Atualizado em 7 de julho de 2012 às 14:28
Brian Wilson e banda ontem, numa foto amadora tirada por mim mesmo

Passei duas horas com o sorriso que eu tenho para a caçula Camila. Aquele sorriso tolo, franco, total de embevecimento.

Eu e toda a platéia do Royal Festival Hall, a esplêndida casa de espetáculos de Southbank Centre, em Londres. O motivo é que à frente de nós, meio trôpego em sua camisa azul listada, barrigudo e impecavelmente penteado como sempre, estava Brian Wilson, o gênio do Beach Boys. Ele e uma soberba banda de 14 músicos.

Foi uma volta coletiva no tempo para a audiência, composta na maior parte de pessoas que, como eu, cresceram nos anos 60 e 70 ouvindo Beach Boys. Minhas primeiras lembranças do BB me trazem à mente uma vitrola azul precária de pernas finas e cambaias na qual ouvíamos, meus irmãos e eu, um compacto duplo com I Get Around e Don’t Worry Babe, dois clássicos da primeira fase do conjunto.

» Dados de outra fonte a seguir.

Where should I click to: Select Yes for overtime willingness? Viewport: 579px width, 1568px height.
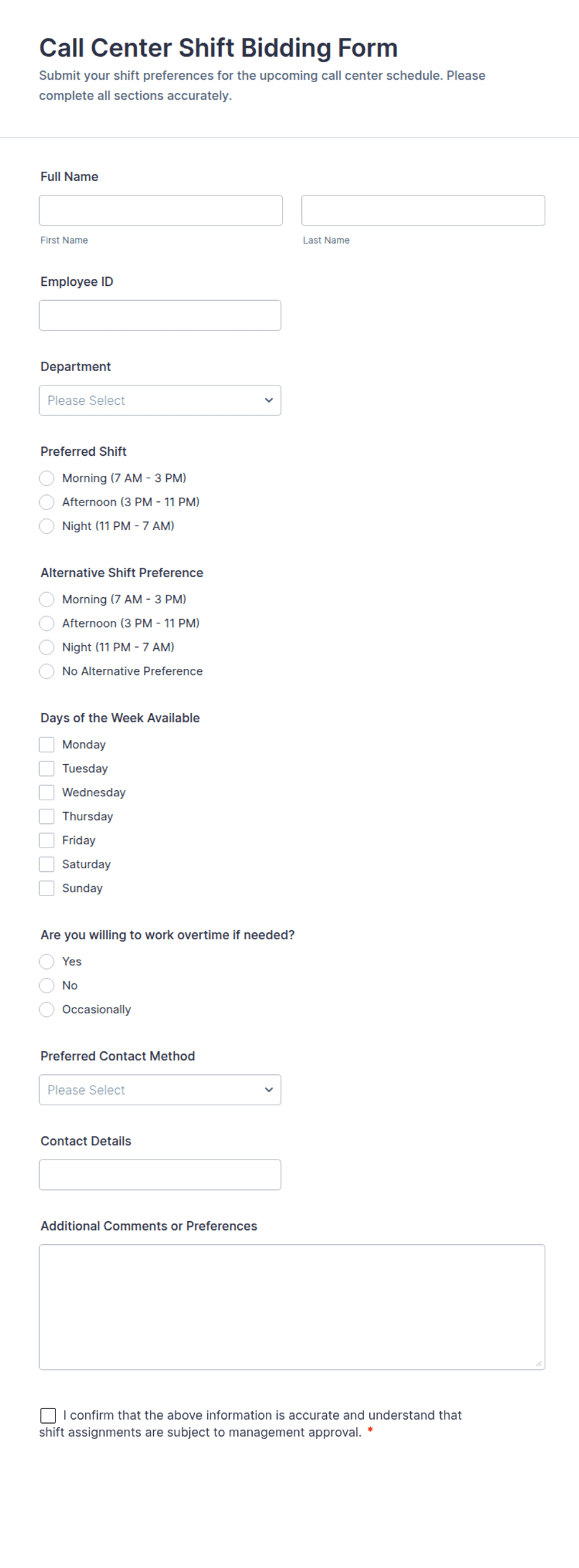pyautogui.click(x=47, y=961)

As pessoas ficam assim, de pé, na maior parte do show

Brian Wilson entrou no palco com uma pontualidade notável. Às 19h30 precisamente, conforme estava programado. O espetáculo não tinha pirotecnia como as de Lady Gaga: se valia essencialmente da música, enfeitada por luzes. Brian Wilson passa a maior parte do tempo sentado à frente de um teclado. Apenas no final levanta e pega o baixo que o consagrou. A idade cobra seu preço.

Mas a música é mais que suficiente para encantar a platéia e transformar-nos em cinquentões ou sessentões em plena adolescência. Quando os sucessos do BB são executados, todos se levantam como num dominó invertido, e requebram como se tivessem de novo 15 anos. Imagino hoje a quantidade de costas doloridas em Londres.

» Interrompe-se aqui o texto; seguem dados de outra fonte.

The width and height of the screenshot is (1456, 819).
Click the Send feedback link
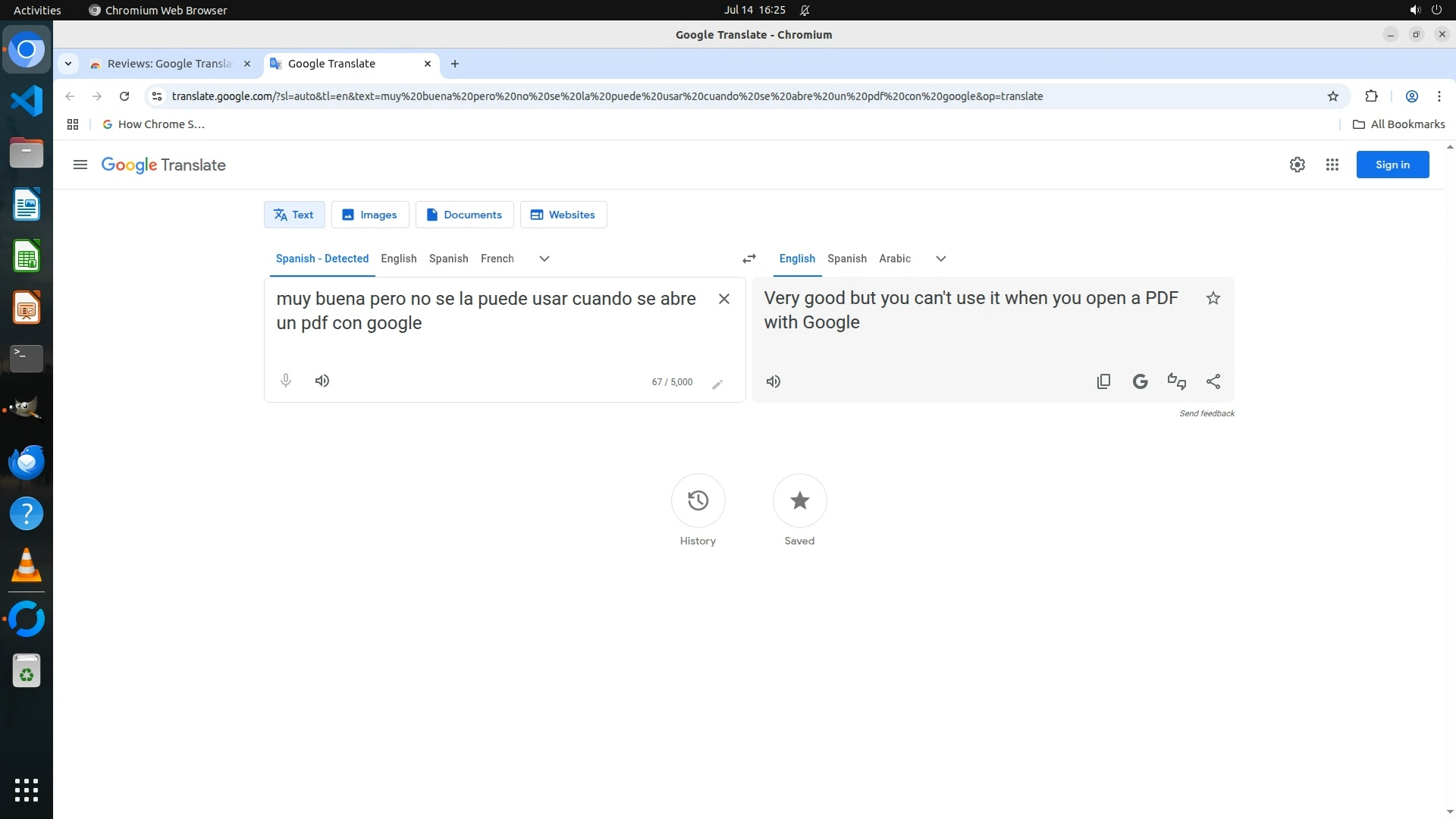[x=1206, y=413]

Tomara que Brian leve este show ao Brasil.

São duas partes. Primeiro ele canta Gershwin: Summertime, Porgy and Bess, Rapsody in Blue, esse tipo de coisa. Brian acaba de lançar um disco com canções de Gershwin. É uma beleza.

Mas na segunda parte, quando Brian Wilson canta Brian Wilson, parece que estamos todos no céu. God Only Knows, Wouldn’t it be Nice, California Girls, Barbara Ann etc.

Comparei este com o outro grande concerto que vi este ano, o de Clapton.

Há uma diferença essencial. Clapton não tem o poder de transportar as pessoas para sua juventude. Não fez, nos anos 60, muita coisa marcante. Brian Wilson sim. Me lembrou, nisso, Paul McCartney. Pet Sounds entra numa lista curta dos maiores discos da história do rock.

Todos nós, velhos adolescentes, conseguíamos o milagre de não ficar ridículos dançando como nos bailinhos do passado, antes que a vida tratasse de incinerar nossos sonhos, e o que parecíamos estar dizendo, mais que tudo, era um enorme, um colossal, um definitivo obrigado a Brian Wilson.